皆さんと別れてメティスに連れて来られた場所は、一言で言うと闘技場のような建物だった。内部は半径が三十メートルはある広い円形の空間で、床には時計の文字盤のような装飾が施されていた。そして文字盤の周囲には、高さが十メートル以上ある六本の柱が立てられている。天井はなく、空が剥き出しの状態で頭上に置かれている。だが空の色は扉の間にあったような虚無を表す白ではなく、黒い雲が激しく揺らめいている赤色だった。現世の夕焼けのような美しい赤ではなく、シャドウが消え入る煙を連想させる不吉な赤だ。

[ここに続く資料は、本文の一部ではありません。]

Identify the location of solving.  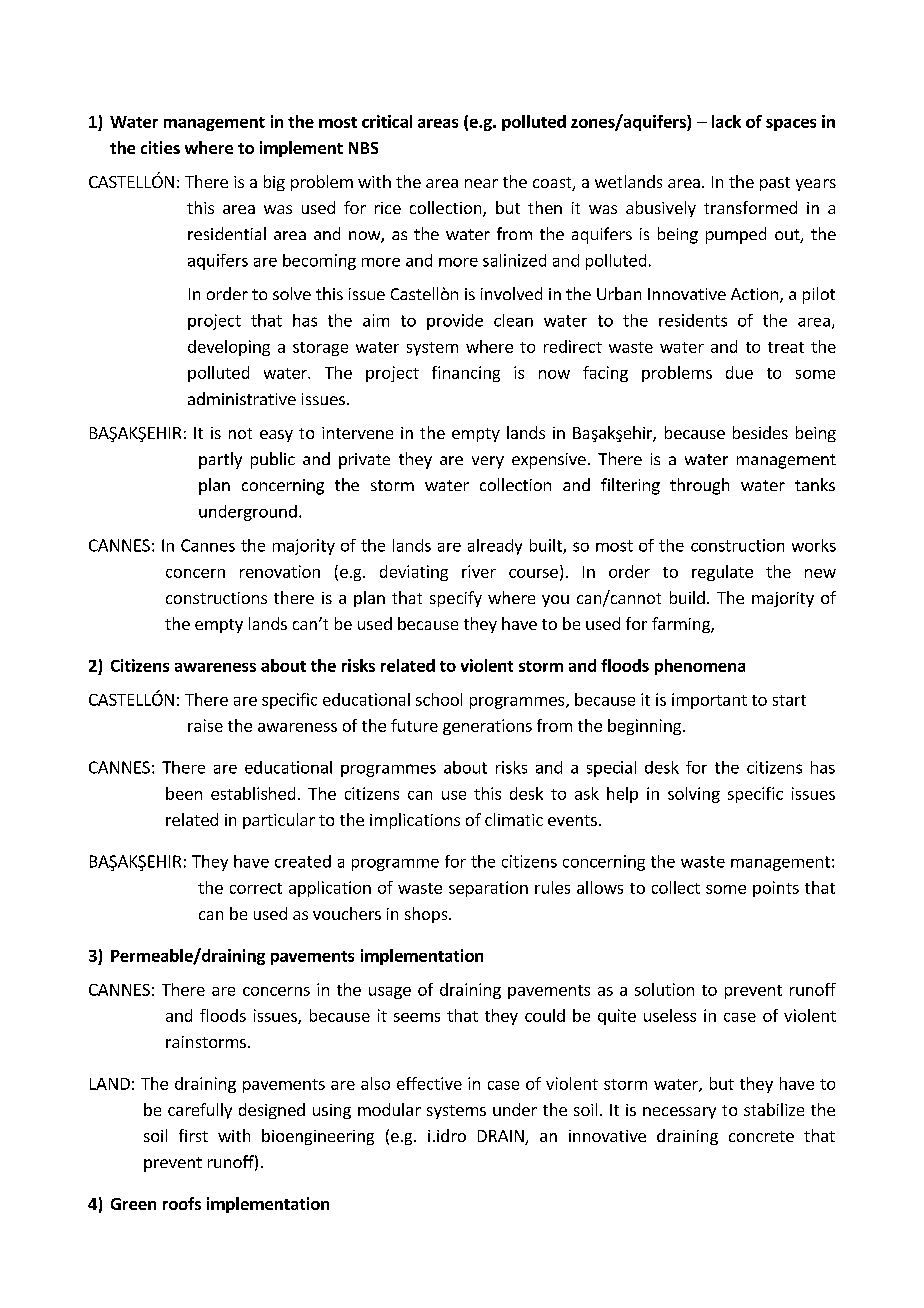
(694, 795).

そして振り返ってみれば、通って来た扉は消えている。決着が付くまでは、誰一人逃がさない。この場所自体がそう言っているかのように、私たちは閉じ込められた。
「実はここ……私が目覚めた場所なんです」
「ここで?」
「何でこんな場所なのかなって、不思議に思ってました。でも今は、これが私のやるべきことだったのかなって。そんな気もしてます」
戦う為に生まれた、という意味だろうか。私たちの存在意義を兵器としてのみ考えるならば、それはその通りだ。しかし私よりずっと豊かな心を持っているメティスがそう言うのは、極めて不自然なことに思えた。

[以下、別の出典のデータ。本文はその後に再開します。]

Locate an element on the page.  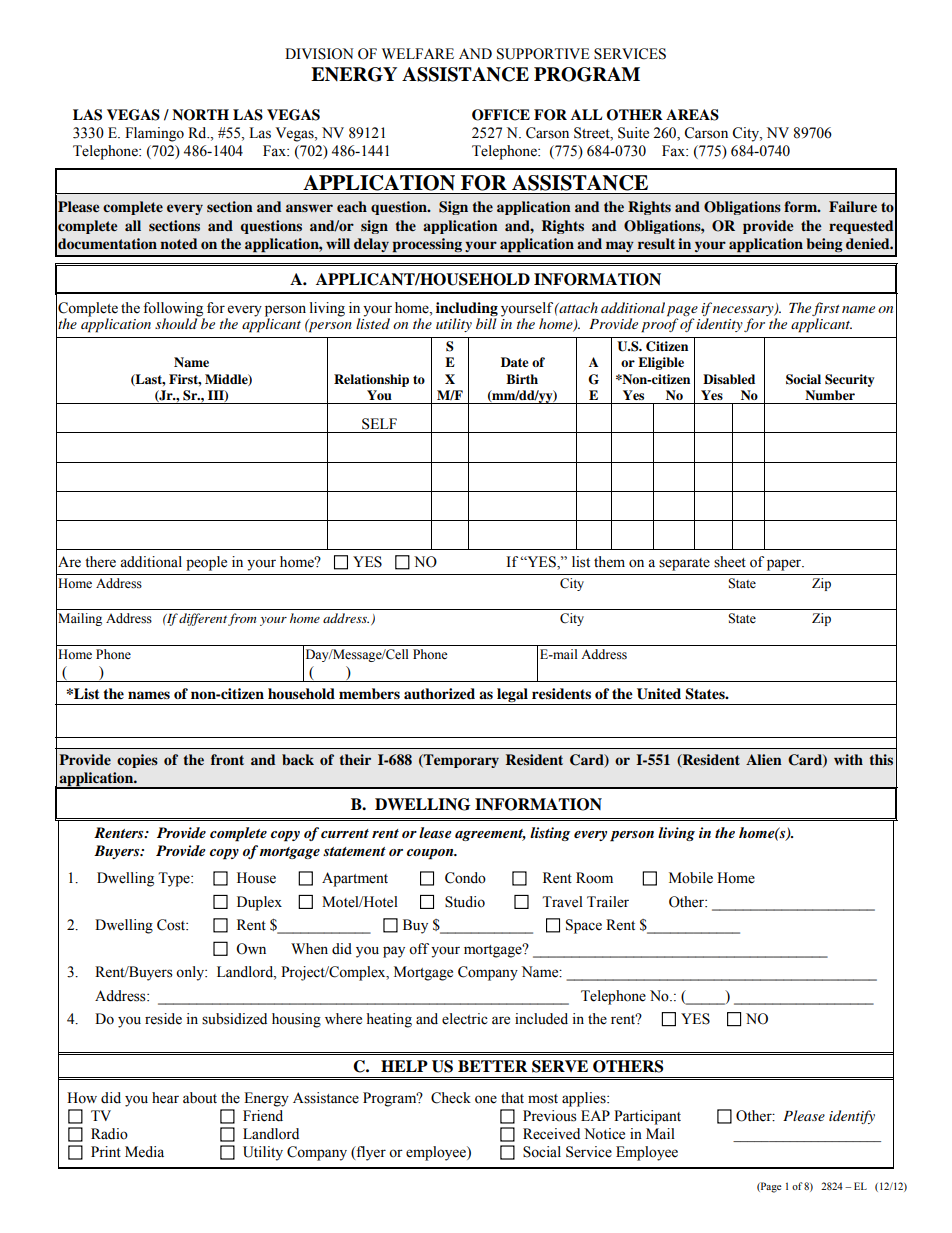
them is located at coordinates (609, 562).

やがて向かいの扉が開かれ、外から白い光が入り込んできた。その中から二人の人影が現れた。真田さんと天田さんだった。二人とも場所の装いに驚いたようで、歩きながら周囲にゆっくりと視線を送っている。
「なるほどな。確かに、こういうことの決着には相応しそうな場所だ」
言いながら、真田さんと天田さんは視線を周囲から私たちに固定してきた。決闘のように対峙しながら、二人の表情は平静だった。激昂した先ほどの話し合いの時より、ずっと落ち着いていた。そして不思議なことを言ってきた。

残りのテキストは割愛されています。